● REQUEST
Lay out every line of the listing below as a numbered list, leaving out blank lines.

***** DATA IN THIS EXERCISE *****

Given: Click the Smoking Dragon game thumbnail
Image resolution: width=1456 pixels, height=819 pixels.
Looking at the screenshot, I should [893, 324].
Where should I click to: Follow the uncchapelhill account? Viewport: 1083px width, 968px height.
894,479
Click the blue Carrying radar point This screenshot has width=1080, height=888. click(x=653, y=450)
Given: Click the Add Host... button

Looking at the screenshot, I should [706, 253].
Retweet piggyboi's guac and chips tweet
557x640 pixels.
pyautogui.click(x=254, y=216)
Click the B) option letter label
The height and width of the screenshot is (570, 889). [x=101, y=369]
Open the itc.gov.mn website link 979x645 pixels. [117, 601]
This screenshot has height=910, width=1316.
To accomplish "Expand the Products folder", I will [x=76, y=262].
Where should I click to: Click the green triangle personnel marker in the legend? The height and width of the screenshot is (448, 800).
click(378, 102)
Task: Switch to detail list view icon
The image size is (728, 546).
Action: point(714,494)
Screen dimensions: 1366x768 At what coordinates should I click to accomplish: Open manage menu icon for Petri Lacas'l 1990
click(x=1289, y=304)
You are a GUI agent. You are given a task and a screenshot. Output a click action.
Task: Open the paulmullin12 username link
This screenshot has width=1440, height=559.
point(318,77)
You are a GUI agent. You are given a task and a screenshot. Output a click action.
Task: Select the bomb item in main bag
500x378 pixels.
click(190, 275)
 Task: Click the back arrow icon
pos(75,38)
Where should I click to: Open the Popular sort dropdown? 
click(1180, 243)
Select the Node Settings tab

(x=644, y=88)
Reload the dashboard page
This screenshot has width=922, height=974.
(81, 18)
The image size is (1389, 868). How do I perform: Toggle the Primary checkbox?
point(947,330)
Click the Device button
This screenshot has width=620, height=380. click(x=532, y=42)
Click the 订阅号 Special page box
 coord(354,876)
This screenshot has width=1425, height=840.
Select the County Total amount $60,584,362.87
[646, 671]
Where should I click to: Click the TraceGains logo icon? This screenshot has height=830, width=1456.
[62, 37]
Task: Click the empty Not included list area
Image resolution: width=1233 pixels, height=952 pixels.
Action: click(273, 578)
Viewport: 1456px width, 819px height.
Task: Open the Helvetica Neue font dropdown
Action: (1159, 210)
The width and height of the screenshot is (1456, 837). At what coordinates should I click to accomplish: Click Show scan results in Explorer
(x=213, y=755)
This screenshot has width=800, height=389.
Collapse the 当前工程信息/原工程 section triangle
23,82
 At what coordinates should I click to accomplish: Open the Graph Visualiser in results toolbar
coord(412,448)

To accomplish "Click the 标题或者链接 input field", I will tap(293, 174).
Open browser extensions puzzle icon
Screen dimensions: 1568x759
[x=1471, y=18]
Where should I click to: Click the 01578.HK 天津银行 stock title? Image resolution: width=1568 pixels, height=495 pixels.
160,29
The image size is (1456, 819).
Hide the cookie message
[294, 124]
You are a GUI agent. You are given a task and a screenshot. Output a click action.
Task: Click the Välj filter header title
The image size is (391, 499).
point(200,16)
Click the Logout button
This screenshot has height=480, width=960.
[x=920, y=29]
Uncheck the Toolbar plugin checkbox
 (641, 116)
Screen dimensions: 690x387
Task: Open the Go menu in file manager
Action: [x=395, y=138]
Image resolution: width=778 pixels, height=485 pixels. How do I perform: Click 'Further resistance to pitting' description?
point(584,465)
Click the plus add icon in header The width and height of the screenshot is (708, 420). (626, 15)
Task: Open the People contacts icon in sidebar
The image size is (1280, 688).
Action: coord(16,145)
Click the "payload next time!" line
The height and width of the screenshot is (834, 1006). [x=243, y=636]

*****

● RIGHT ANSWER
1. Given: Click the Smoking Dragon game thumbnail
2. Image resolution: width=1456 pixels, height=819 pixels.
3. Looking at the screenshot, I should [893, 324].
4. Where should I click to: Follow the uncchapelhill account? Viewport: 1083px width, 968px height.
5. 894,479
6. Click the blue Carrying radar point This screenshot has width=1080, height=888. click(x=653, y=450)
7. Given: Click the Add Host... button
8. Looking at the screenshot, I should [706, 253].
9. Retweet piggyboi's guac and chips tweet
10. 557x640 pixels.
11. pyautogui.click(x=254, y=216)
12. Click the B) option letter label
13. The height and width of the screenshot is (570, 889). [x=101, y=369]
14. Open the itc.gov.mn website link 979x645 pixels. [117, 601]
15. This screenshot has height=910, width=1316.
16. To accomplish "Expand the Products folder", I will [x=76, y=262].
17. Where should I click to: Click the green triangle personnel marker in the legend? The height and width of the screenshot is (448, 800).
18. click(378, 102)
19. Task: Switch to detail list view icon
20. The image size is (728, 546).
21. Action: point(714,494)
22. Screen dimensions: 1366x768 At what coordinates should I click to accomplish: Open manage menu icon for Petri Lacas'l 1990
23. click(x=1289, y=304)
24. You are a GUI agent. You are given a task and a screenshot. Output a click action.
25. Task: Open the paulmullin12 username link
26. This screenshot has width=1440, height=559.
27. point(318,77)
28. You are a GUI agent. You are given a task and a screenshot. Output a click action.
29. Task: Select the bomb item in main bag
30. 500x378 pixels.
31. click(190, 275)
32.  Task: Click the back arrow icon
33. pos(75,38)
34. Where should I click to: Open the Popular sort dropdown? 
35. click(1180, 243)
36. Select the Node Settings tab
37. (x=644, y=88)
38. Reload the dashboard page
39. This screenshot has width=922, height=974.
40. (81, 18)
41. The image size is (1389, 868). How do I perform: Toggle the Primary checkbox?
42. point(947,330)
43. Click the Device button
44. This screenshot has width=620, height=380. click(x=532, y=42)
45. Click the 订阅号 Special page box
46.  coord(354,876)
47. This screenshot has width=1425, height=840.
48. Select the County Total amount $60,584,362.87
49. [646, 671]
50. Where should I click to: Click the TraceGains logo icon? This screenshot has height=830, width=1456.
51. [62, 37]
52. Task: Click the empty Not included list area
53. Image resolution: width=1233 pixels, height=952 pixels.
54. Action: click(273, 578)
55. Viewport: 1456px width, 819px height.
56. Task: Open the Helvetica Neue font dropdown
57. Action: (1159, 210)
58. The width and height of the screenshot is (1456, 837). At what coordinates should I click to accomplish: Click Show scan results in Explorer
59. (x=213, y=755)
60. This screenshot has width=800, height=389.
61. Collapse the 当前工程信息/原工程 section triangle
62. 23,82
63.  At what coordinates should I click to accomplish: Open the Graph Visualiser in results toolbar
64. coord(412,448)
65. To accomplish "Click the 标题或者链接 input field", I will tap(293, 174).
66. Open browser extensions puzzle icon
67. Screen dimensions: 1568x759
68. [x=1471, y=18]
69. Where should I click to: Click the 01578.HK 天津银行 stock title? Image resolution: width=1568 pixels, height=495 pixels.
70. 160,29
71. The image size is (1456, 819).
72. Hide the cookie message
73. [294, 124]
74. You are a GUI agent. You are given a task and a screenshot. Output a click action.
75. Task: Click the Välj filter header title
76. The image size is (391, 499).
77. point(200,16)
78. Click the Logout button
79. This screenshot has height=480, width=960.
80. [x=920, y=29]
81. Uncheck the Toolbar plugin checkbox
82.  (641, 116)
83. Screen dimensions: 690x387
84. Task: Open the Go menu in file manager
85. Action: [x=395, y=138]
86. Image resolution: width=778 pixels, height=485 pixels. How do I perform: Click 'Further resistance to pitting' description?
87. point(584,465)
88. Click the plus add icon in header The width and height of the screenshot is (708, 420). (626, 15)
89. Task: Open the People contacts icon in sidebar
90. The image size is (1280, 688).
91. Action: coord(16,145)
92. Click the "payload next time!" line
93. The height and width of the screenshot is (834, 1006). [x=243, y=636]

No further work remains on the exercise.